TASK INPUT →

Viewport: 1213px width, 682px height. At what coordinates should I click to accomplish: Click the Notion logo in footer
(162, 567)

* * *

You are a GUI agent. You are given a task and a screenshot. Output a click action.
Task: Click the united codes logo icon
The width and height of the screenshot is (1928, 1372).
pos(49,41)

WHAT THE TASK REQUIRES →
Identify every line in the rows above that contains the string "height", and copy each such line in full. Case counts, so a line matches only if the string appears in lowercase.

FULL SOLUTION →
Viewport: 1213px width, 682px height. At what coordinates should I click to accomplish: Click the Notion logo in footer
The width and height of the screenshot is (1928, 1372).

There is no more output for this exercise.